What you need is to be a scientist and have a hypothesis. If you have it in your head, “I think this prompt will do this thing,” then test it. See what happens and adjust. Precision matters because if you want people to rely on the output, it has to be reliable. Simple as that.
Q: What makes an agent actually get adopted—versus one that people try once and abandon?
I think about adoption in three buckets: mental, emotional, and practical.
The mental piece is: do people understand what this is doing? If they get results they don’t expect, they won’t trust it and they won’t use it. So accuracy and explainability matter a lot.
The emotional piece is: am I OK letting go of the old way? If the output is accurate and it’s less painful than what they were doing before, that barrier falls quickly.
The practical piece is: how easy is it to actually use? If someone has to do ten steps to get to the answer, adoption suffers. The easier you make it—ideally, push a button and get what you need—the faster it spreads.
Once you get all three right, adoption takes care of itself.
Q: You mentioned self-service AI design capabilities as critical. Why does that matter so much?
Because so much of getting AI to perform well is rapid iteration and you can’t iterate rapidly if you have to go back to your vendor for every small change.
You need to be able to go in, tweak your prompt, tweak your agent, and run it yourself. That’s how you get from “interesting but unreliable” to “this thing actually works.” If you’re filing support tickets to make adjustments, you will never move fast enough.
Also: make sure your tool shows you how the AI is reasoning. That sounds like a minor feature, but it’s actually essential. When I was building my product dashboard agent, I could look at the thought process and say, “OK, that’s not quite how I want it to think about this,” and then adjust the prompt with that specific context. Without that visibility, you’re just experimenting blindly. You’ll get there eventually, but with a lot less precision.
Q: What does “contract intelligence” actually mean to you in a practical sense?
Honestly, I think it’s largely a relabeling of what people who use AI well are already doing: the more context you give AI, the better its output.
When you use a random LLM, it’s drawing from everything. When you use something intentionally integrated with your contract data—a defined data structure you know and trust—it’s drawing from that. That accuracy difference is significant.
Context has always been the key. When I first started experimenting with AI, just giving it a role and defining an audience got me better outputs. That’s context. Prompt engineering is context.
What “contract intelligence” is really describing is what happens when you layer that kind of intentionality on top of a system that itself provides structured, domain-specific context. The accuracy gets high enough that you can actually rely on it.
And when people can rely on it, they use it. When they use it, they love it!
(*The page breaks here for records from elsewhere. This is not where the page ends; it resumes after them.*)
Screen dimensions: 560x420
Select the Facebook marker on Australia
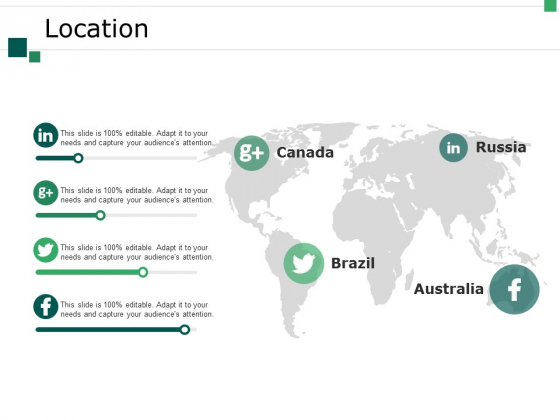(514, 289)
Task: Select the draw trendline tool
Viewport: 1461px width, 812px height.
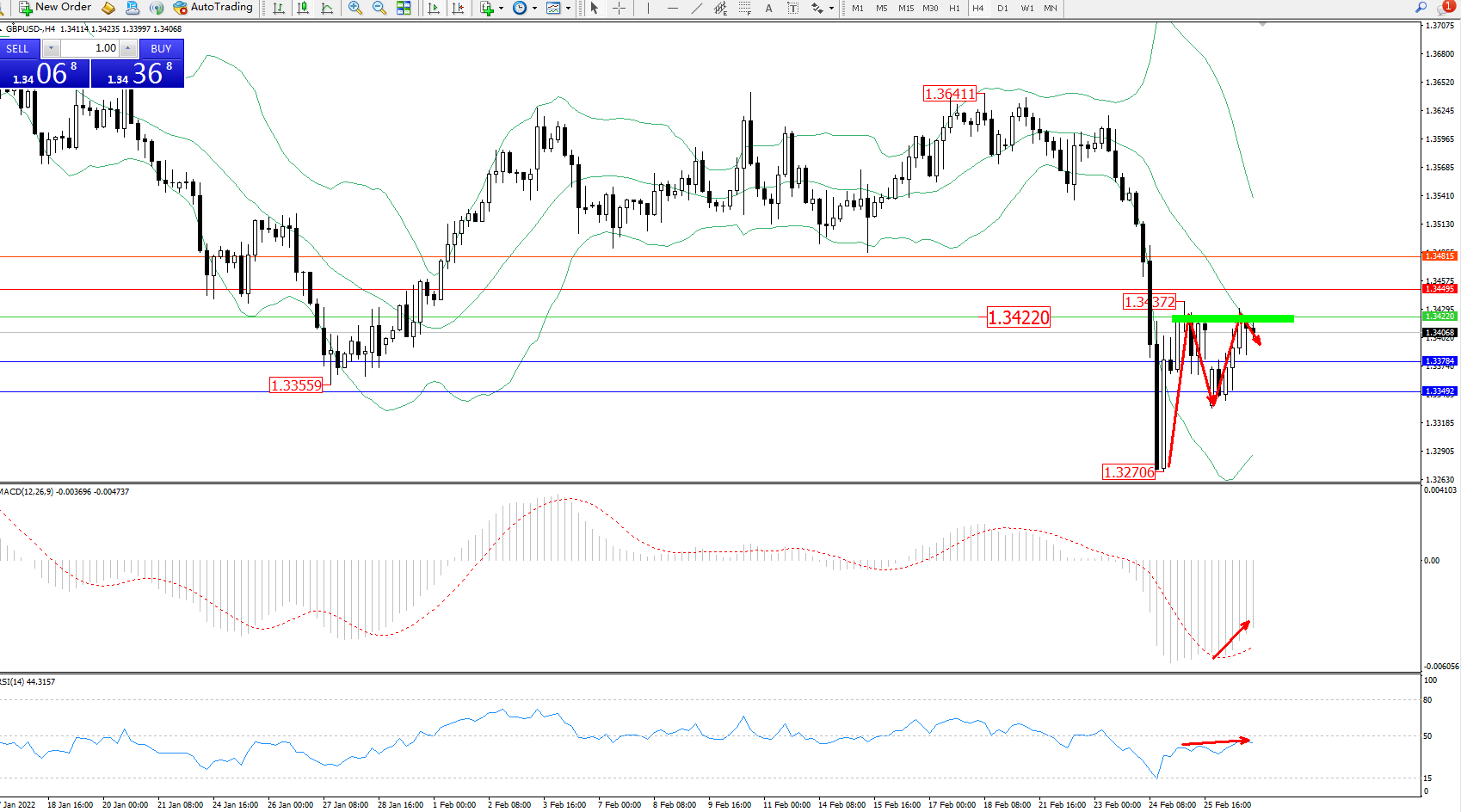Action: [697, 8]
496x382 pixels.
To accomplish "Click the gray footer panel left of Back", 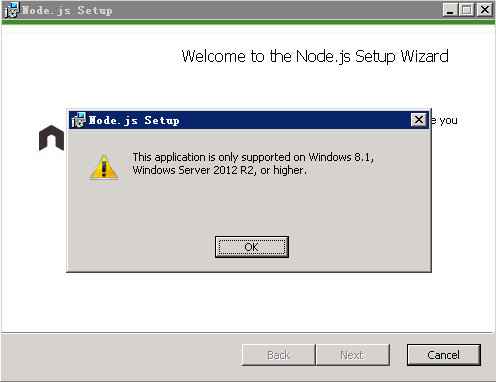I will click(x=122, y=357).
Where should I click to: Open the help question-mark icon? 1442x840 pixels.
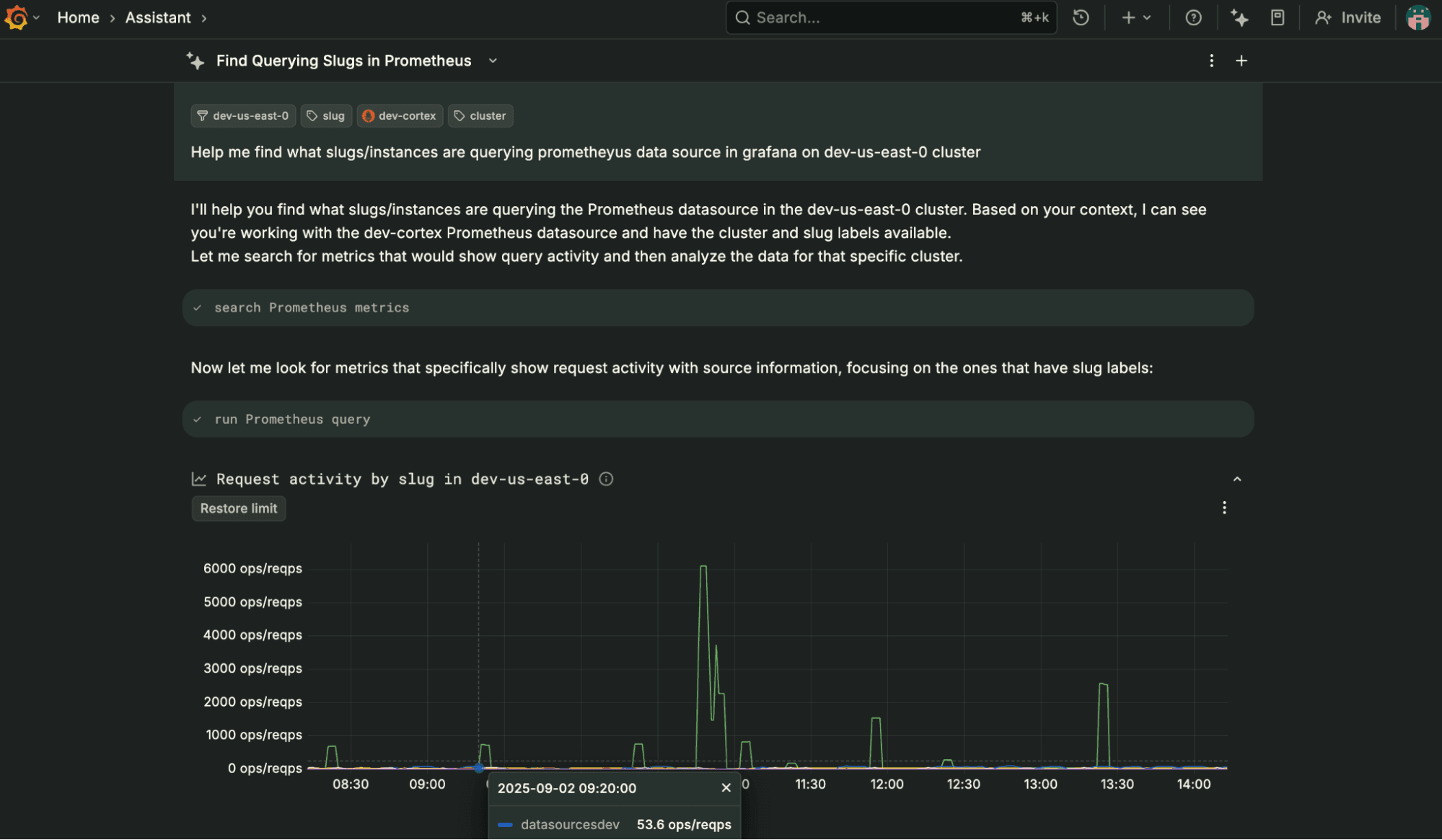pyautogui.click(x=1193, y=17)
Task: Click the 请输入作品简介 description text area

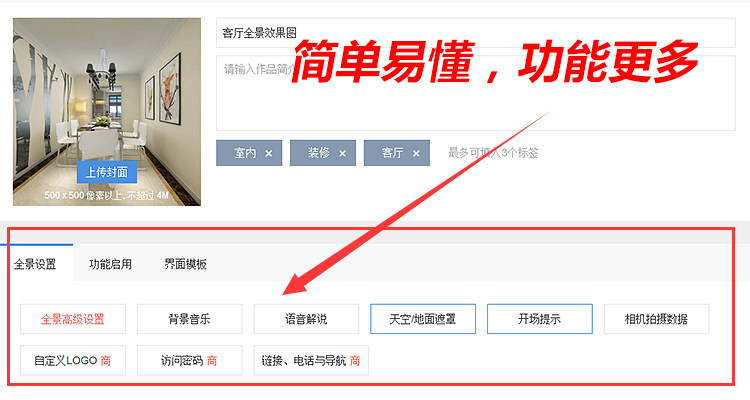Action: coord(475,93)
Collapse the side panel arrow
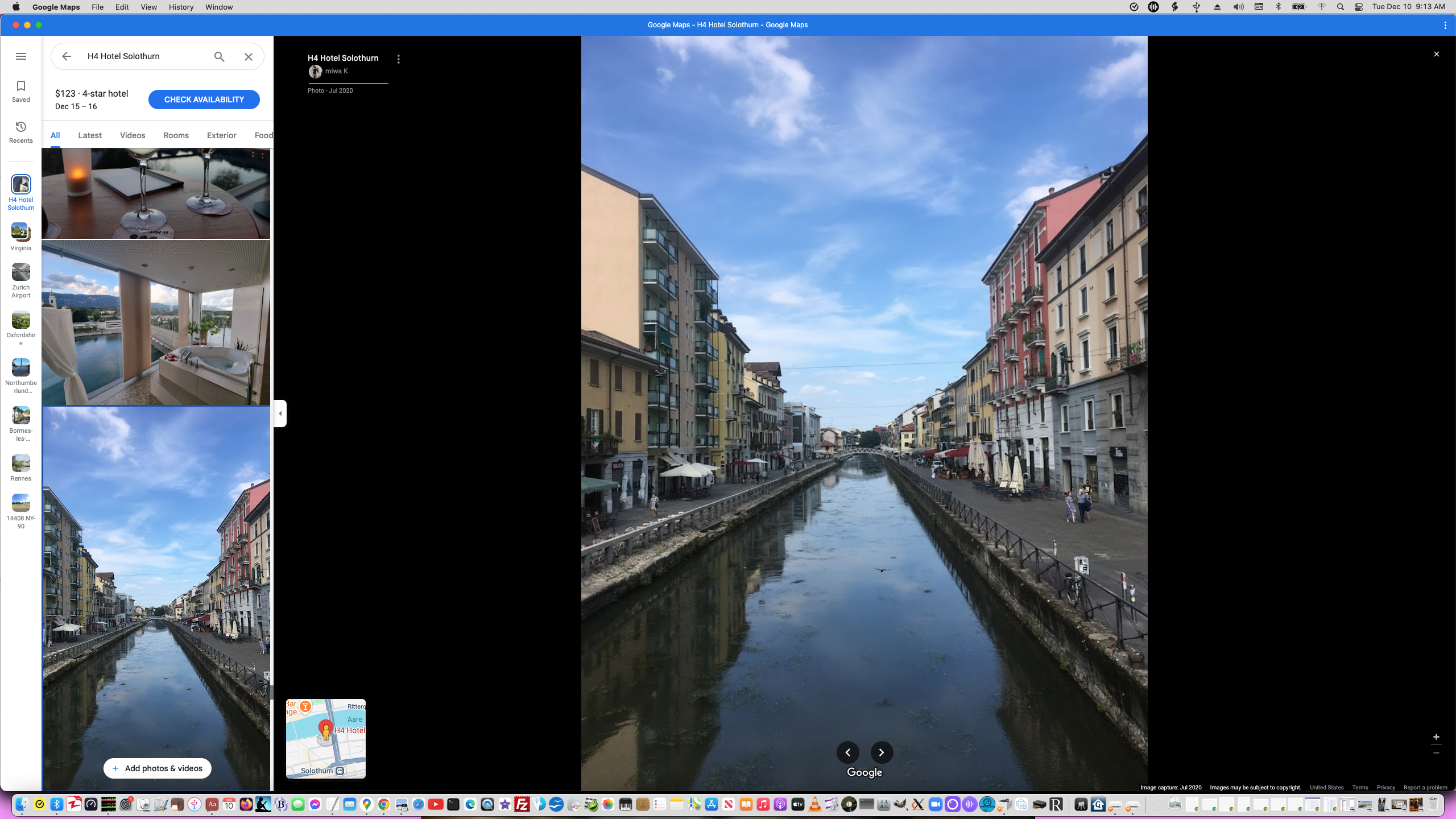This screenshot has width=1456, height=819. click(280, 413)
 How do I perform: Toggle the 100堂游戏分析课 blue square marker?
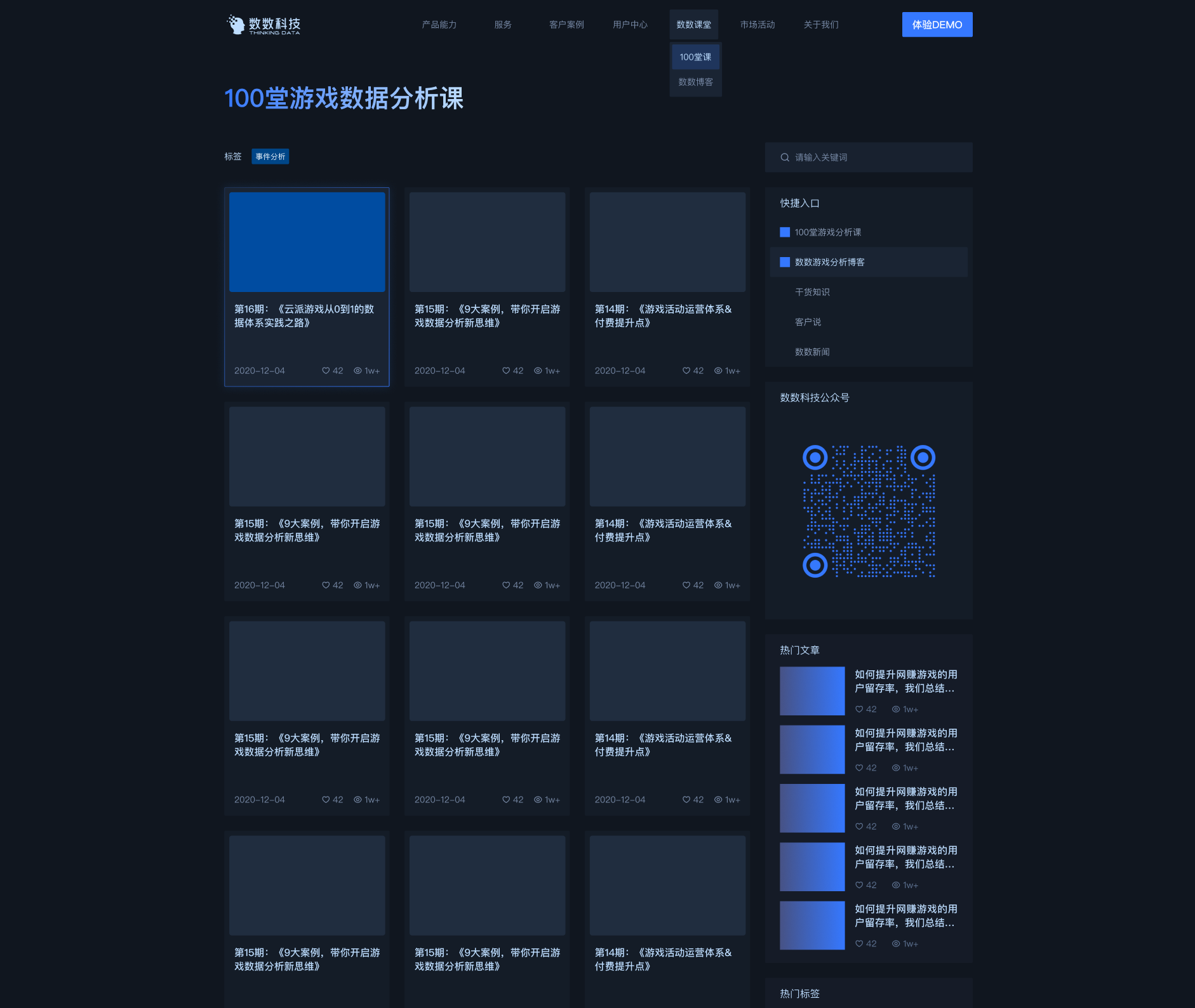pos(785,232)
Q: Any final advice for legal ops leaders who are about to jump in?
Trust yourself. I see a lot of people who think this is beyond them and that it requires some technical background they don’t have. It doesn’t.
You already know what a good answer looks like. You know what people ask you. You know your contracts, your playbooks, your business. That’s your prompt engineering superpower.
My best advice: start with one thing. Build it. Test it. Get it working reliably. Then share it. The first time a colleague says “I can’t believe how fast that was,” that’s when this stops being an experiment and starts being a practice.
Legal Ops AI Best Practices
Foster’s journey from curious early adopter to 12,000 AI interactions across six departments didn’t happen because he had an “AI prompting” background or pressure from leadership. It happened because he asked a simple question: who else is waiting on me, and what would it mean if they didn’t have to?
Start with one problem. Build for reliability. Share the win. The rest tends to follow.